| REQUIRED WORK |
From the first record through the last, copy each one exactly.
** Opening ENTRIES SHOWN block **
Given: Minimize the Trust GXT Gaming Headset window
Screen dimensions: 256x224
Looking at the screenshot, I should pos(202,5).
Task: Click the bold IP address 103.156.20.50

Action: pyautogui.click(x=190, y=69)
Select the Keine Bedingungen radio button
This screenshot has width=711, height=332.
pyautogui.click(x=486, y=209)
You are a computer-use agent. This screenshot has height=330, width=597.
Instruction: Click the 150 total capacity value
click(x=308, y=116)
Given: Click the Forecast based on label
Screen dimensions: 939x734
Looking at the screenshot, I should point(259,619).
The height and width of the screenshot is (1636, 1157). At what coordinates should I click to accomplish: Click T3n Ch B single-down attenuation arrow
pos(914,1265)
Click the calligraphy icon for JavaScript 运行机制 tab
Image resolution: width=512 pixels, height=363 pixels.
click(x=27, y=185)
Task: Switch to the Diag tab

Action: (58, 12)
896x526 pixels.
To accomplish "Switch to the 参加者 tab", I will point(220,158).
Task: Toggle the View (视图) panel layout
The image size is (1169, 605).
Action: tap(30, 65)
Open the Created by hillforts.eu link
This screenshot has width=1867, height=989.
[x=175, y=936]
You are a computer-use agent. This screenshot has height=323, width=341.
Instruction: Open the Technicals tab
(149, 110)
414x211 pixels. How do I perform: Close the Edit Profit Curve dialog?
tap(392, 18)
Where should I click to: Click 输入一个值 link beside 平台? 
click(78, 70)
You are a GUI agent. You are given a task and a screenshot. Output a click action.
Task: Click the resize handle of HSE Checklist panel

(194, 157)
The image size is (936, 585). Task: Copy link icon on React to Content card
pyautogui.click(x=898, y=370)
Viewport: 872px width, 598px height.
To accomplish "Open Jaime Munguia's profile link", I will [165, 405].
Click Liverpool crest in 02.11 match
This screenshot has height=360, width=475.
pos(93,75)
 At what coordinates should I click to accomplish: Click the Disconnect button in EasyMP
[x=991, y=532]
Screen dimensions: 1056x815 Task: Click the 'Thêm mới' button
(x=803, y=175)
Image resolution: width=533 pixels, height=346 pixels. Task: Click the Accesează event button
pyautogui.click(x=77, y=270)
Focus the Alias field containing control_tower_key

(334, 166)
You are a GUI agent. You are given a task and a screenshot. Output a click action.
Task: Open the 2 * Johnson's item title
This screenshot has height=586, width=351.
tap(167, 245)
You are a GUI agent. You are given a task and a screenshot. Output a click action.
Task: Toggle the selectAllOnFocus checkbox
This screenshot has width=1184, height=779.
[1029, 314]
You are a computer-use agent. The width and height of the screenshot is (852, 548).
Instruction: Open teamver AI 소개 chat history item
** Closing ENTRIES SHOWN block **
| RESULT FOR THIS TASK |
Given: Minimize the Trust GXT Gaming Headset window
Screen dimensions: 256x224
Looking at the screenshot, I should pos(202,5).
Task: Click the bold IP address 103.156.20.50

Action: pyautogui.click(x=190, y=69)
Select the Keine Bedingungen radio button
This screenshot has width=711, height=332.
pyautogui.click(x=486, y=209)
You are a computer-use agent. This screenshot has height=330, width=597.
Instruction: Click the 150 total capacity value
click(x=308, y=116)
Given: Click the Forecast based on label
Screen dimensions: 939x734
Looking at the screenshot, I should point(259,619).
The height and width of the screenshot is (1636, 1157). At what coordinates should I click to accomplish: Click T3n Ch B single-down attenuation arrow
pos(914,1265)
Click the calligraphy icon for JavaScript 运行机制 tab
Image resolution: width=512 pixels, height=363 pixels.
click(x=27, y=185)
Task: Switch to the Diag tab

Action: (58, 12)
896x526 pixels.
To accomplish "Switch to the 参加者 tab", I will point(220,158).
Task: Toggle the View (视图) panel layout
The image size is (1169, 605).
Action: tap(30, 65)
Open the Created by hillforts.eu link
This screenshot has width=1867, height=989.
[x=175, y=936]
You are a computer-use agent. This screenshot has height=323, width=341.
Instruction: Open the Technicals tab
(149, 110)
414x211 pixels. How do I perform: Close the Edit Profit Curve dialog?
tap(392, 18)
Where should I click to: Click 输入一个值 link beside 平台? 
click(78, 70)
You are a GUI agent. You are given a task and a screenshot. Output a click action.
Task: Click the resize handle of HSE Checklist panel

(194, 157)
The image size is (936, 585). Task: Copy link icon on React to Content card
pyautogui.click(x=898, y=370)
Viewport: 872px width, 598px height.
To accomplish "Open Jaime Munguia's profile link", I will [165, 405].
Click Liverpool crest in 02.11 match
This screenshot has height=360, width=475.
pos(93,75)
 At what coordinates should I click to accomplish: Click the Disconnect button in EasyMP
[x=991, y=532]
Screen dimensions: 1056x815 Task: Click the 'Thêm mới' button
(x=803, y=175)
Image resolution: width=533 pixels, height=346 pixels. Task: Click the Accesează event button
pyautogui.click(x=77, y=270)
Focus the Alias field containing control_tower_key

(334, 166)
You are a GUI agent. You are given a task and a screenshot. Output a click action.
Task: Open the 2 * Johnson's item title
This screenshot has height=586, width=351.
tap(167, 245)
You are a GUI agent. You are given a task and a screenshot. Output a click action.
Task: Toggle the selectAllOnFocus checkbox
This screenshot has width=1184, height=779.
[1029, 314]
You are a computer-use agent. The width and height of the screenshot is (852, 548).
Instruction: Open teamver AI 소개 chat history item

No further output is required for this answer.